C’est à travers un appel vidéo, de son lit d’hôpital, qu’elle s’adresse à nous pour la première fois. Le sourire aux lèvres, les yeux qui pétillent, Vanessa (prénom d’emprunt), 16 ans, incarne l’innocence et l’insouciance qu’on associe bien souvent à la jeunesse. Derrière sa bonne humeur apparente se cache cependant une succession de traumatismes, de souffrances, des épreuves épouvantables et inimaginables qui semblent avoir entraîné un blocage émotionnel. Depuis décembre 2024, dit-elle, elle aurait été battue, séquestrée et violée à plusieurs reprises par nul autre que son père, un maçon de 48 ans.
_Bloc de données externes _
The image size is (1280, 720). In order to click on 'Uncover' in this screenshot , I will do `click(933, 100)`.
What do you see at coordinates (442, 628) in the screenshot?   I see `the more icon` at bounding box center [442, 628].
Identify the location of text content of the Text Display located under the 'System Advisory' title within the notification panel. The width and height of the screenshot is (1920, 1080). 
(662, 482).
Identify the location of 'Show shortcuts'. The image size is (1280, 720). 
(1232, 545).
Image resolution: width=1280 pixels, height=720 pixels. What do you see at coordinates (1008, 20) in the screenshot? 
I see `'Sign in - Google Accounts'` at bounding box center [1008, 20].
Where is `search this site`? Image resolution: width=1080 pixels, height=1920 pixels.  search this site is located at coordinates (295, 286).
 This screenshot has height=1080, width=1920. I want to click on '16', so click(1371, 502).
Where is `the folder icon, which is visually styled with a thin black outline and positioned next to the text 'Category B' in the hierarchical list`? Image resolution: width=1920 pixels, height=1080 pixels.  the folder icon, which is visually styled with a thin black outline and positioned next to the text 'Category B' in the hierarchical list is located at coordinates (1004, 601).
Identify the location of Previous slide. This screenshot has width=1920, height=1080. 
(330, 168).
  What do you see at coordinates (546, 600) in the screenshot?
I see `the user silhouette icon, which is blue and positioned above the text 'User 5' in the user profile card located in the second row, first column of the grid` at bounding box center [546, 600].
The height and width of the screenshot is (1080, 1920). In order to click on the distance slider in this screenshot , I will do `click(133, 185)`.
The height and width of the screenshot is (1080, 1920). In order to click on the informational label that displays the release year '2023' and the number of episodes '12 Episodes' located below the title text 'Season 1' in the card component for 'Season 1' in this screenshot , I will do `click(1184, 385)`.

Le vendredi 2 mai, elle est parvenue à fuir le toit familial dans le sud pour se réfugier chez sa cousine et sa grand-mère maternelle, dans un village côtier de l’ouest. «Je leur ai raconté ce que j’avais subi et je leur ai dit que je n’avais plus mes règles. Mo kouzinn inn aste enn test pou mo fer, lerla monn trouv de bar. Monn kone mo ansint pou mo papa.» Encouragée par ses proches, elle a consigné une déposition au poste de police ce mardi 6 mai. Son père est activement recherché.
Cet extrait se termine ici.